A type-safe wrapper around shared_preferences, inspired by ts-localstorage.

Why?

  • Dart compiler now prevents you from writing a bool to an int key
  • You can organize everything related to [SharedPreferences] in one file, not just the string keys
  • You don’t need to call SharedPreferences.getInstance() anywhere anymore

Usage

  • You create a PrefKey or a PrefKeyNullable, pass a string as a key and a default value that’s returned when the value doesn’t exist in the SharedPreferences.
  • In case of PrefKeyNullable, the default value is still required to guarantee type safety, but it’s not actually used anywhere

Check test/shared_preferences_typed_test.dart for a more detailed example, here are the most common use cases:

Basic example (non-nullable)

/// Description
const key = PrefKey("some_key", true);

final valueBefore = await key.read(); // -> true (default value)
await key.write(false); // -> Value is now false

Basic example (nullable)

/// Description
const key = PrefKeyNullable("some_key", true);

final valueBefore = await key.read(); // -> null
await key.write(false); // -> Value is now false

Existing SharedPreferences instance (non-nullable)

final prefs = await SharedPreferences.instance();

/// Description
const key = PrefKey("some_key", true);

final valueBefore = await key.readSync(prefs); // -> true (default value)
await key.write(false); // -> Value is now false

Existing SharedPreferences instance (nullable)

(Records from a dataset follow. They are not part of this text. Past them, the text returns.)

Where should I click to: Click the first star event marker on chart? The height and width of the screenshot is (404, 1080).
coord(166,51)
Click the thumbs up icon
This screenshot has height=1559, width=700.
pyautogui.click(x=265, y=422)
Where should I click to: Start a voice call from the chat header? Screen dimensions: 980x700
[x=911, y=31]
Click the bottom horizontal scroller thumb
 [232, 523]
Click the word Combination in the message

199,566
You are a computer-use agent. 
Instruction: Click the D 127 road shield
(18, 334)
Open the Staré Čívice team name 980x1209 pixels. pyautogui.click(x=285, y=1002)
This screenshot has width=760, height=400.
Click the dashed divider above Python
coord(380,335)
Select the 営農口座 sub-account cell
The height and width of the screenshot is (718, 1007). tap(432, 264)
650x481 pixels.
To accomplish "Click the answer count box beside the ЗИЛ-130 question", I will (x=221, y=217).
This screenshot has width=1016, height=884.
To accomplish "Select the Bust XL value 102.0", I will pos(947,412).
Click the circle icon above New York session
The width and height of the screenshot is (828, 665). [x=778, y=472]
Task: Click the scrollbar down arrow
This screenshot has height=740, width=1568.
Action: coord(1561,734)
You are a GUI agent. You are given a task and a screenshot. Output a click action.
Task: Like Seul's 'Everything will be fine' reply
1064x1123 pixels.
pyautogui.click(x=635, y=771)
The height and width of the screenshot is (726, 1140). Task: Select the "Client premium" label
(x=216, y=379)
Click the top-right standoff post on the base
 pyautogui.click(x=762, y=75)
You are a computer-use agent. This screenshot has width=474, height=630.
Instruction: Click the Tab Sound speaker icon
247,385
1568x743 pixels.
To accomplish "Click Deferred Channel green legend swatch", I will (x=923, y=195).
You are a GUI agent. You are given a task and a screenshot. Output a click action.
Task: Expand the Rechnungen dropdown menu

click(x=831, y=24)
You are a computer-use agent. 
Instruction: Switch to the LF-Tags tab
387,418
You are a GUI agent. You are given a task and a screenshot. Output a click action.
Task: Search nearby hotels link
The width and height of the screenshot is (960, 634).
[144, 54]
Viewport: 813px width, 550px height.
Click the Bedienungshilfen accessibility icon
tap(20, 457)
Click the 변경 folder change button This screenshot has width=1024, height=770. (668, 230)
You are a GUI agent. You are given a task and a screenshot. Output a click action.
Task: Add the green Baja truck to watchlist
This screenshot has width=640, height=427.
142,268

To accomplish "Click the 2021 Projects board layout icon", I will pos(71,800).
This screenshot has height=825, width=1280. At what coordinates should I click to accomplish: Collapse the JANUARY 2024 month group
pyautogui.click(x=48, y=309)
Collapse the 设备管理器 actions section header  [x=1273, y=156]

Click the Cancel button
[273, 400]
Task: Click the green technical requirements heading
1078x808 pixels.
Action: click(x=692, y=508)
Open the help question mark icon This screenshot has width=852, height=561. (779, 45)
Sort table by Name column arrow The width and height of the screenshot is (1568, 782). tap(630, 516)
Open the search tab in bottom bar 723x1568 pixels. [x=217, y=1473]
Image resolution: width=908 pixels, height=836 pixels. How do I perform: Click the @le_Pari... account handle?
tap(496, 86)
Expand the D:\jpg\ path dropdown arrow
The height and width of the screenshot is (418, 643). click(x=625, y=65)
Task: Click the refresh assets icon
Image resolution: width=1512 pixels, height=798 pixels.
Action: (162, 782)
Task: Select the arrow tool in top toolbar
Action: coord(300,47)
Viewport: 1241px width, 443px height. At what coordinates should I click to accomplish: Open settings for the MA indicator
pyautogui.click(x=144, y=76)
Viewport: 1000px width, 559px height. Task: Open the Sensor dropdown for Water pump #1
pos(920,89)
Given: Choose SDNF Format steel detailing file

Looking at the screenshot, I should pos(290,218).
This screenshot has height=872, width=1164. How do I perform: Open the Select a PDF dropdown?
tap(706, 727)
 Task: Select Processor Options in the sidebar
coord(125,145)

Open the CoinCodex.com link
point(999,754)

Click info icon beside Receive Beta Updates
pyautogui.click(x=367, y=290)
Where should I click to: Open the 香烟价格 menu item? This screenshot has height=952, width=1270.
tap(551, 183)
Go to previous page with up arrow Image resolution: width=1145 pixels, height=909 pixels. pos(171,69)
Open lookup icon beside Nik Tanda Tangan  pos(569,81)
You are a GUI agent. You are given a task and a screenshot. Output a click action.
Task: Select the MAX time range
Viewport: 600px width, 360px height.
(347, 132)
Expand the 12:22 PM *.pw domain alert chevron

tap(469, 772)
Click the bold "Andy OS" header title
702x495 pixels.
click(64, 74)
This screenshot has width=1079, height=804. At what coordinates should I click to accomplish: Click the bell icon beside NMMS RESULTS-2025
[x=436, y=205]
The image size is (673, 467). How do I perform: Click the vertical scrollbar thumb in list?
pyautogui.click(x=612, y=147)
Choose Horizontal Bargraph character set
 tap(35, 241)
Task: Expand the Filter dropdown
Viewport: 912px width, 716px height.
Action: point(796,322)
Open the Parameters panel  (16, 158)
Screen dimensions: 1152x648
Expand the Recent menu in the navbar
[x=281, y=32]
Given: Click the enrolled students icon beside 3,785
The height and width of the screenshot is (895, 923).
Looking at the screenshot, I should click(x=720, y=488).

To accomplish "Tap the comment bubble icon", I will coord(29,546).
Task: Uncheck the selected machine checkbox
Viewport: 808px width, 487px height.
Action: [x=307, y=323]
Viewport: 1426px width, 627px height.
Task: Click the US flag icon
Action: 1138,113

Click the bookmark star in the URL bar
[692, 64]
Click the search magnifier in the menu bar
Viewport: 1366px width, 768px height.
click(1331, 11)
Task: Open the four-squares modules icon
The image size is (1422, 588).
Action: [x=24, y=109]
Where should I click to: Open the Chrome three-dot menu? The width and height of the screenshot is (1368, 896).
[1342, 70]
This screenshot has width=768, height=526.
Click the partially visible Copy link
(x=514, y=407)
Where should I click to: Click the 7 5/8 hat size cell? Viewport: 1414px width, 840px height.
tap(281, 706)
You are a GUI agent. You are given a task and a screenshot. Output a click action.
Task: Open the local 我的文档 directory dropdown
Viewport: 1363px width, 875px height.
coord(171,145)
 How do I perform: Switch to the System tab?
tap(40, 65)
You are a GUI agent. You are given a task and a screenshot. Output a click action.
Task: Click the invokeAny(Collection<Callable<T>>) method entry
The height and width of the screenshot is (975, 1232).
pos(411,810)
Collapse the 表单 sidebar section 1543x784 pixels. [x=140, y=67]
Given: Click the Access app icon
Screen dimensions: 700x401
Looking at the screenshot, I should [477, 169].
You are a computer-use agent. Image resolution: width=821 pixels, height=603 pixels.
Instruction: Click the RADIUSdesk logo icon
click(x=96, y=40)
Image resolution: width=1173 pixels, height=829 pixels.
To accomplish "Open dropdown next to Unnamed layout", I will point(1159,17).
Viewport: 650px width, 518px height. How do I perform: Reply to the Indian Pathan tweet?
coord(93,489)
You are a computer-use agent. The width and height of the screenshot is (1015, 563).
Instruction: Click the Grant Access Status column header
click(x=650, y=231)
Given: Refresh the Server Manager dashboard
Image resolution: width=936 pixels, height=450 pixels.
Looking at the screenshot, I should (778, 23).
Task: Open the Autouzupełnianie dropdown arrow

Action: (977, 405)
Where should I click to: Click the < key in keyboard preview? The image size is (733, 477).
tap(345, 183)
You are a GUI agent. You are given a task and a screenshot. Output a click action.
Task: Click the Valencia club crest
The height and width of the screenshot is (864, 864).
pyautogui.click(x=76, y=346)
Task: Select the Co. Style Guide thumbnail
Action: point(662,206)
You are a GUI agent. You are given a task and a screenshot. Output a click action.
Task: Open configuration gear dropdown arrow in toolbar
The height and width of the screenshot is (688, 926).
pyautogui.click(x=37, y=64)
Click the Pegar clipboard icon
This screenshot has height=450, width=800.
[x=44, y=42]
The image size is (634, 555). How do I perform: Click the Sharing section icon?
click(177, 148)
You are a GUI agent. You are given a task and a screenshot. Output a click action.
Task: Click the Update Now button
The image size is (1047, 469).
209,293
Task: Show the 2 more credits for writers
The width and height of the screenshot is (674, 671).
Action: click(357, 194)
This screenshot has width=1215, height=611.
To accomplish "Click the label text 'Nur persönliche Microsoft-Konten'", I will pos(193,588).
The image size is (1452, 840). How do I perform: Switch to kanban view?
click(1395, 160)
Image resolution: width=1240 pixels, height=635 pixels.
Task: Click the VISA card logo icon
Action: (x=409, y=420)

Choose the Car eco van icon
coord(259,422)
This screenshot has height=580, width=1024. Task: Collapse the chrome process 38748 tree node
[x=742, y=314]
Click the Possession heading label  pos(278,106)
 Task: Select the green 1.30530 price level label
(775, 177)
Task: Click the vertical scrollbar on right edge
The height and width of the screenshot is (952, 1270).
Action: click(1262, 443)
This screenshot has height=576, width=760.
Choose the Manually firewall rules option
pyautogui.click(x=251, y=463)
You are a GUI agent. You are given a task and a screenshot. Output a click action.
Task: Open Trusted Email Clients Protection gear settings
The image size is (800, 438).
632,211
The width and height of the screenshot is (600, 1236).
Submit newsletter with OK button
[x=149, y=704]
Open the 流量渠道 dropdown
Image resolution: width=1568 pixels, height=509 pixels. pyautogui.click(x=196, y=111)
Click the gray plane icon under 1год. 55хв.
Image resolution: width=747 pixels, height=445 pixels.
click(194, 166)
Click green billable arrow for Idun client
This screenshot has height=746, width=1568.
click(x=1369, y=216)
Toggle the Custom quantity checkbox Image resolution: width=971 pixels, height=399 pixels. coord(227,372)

final prefs = await SharedPreferences.instance();

/// Description
const key = PrefKeyNullable("some_key", true);

final valueBefore = await key.readSync(prefs); // -> null
await key.writeSync(false, prefs); // -> Value is now false

Additional information

  • Using an existing SharedPreferences instance has no performance gain if you don’t also use it elsewhere. However, the sync methods have benefits when you really can’t have await somewhere.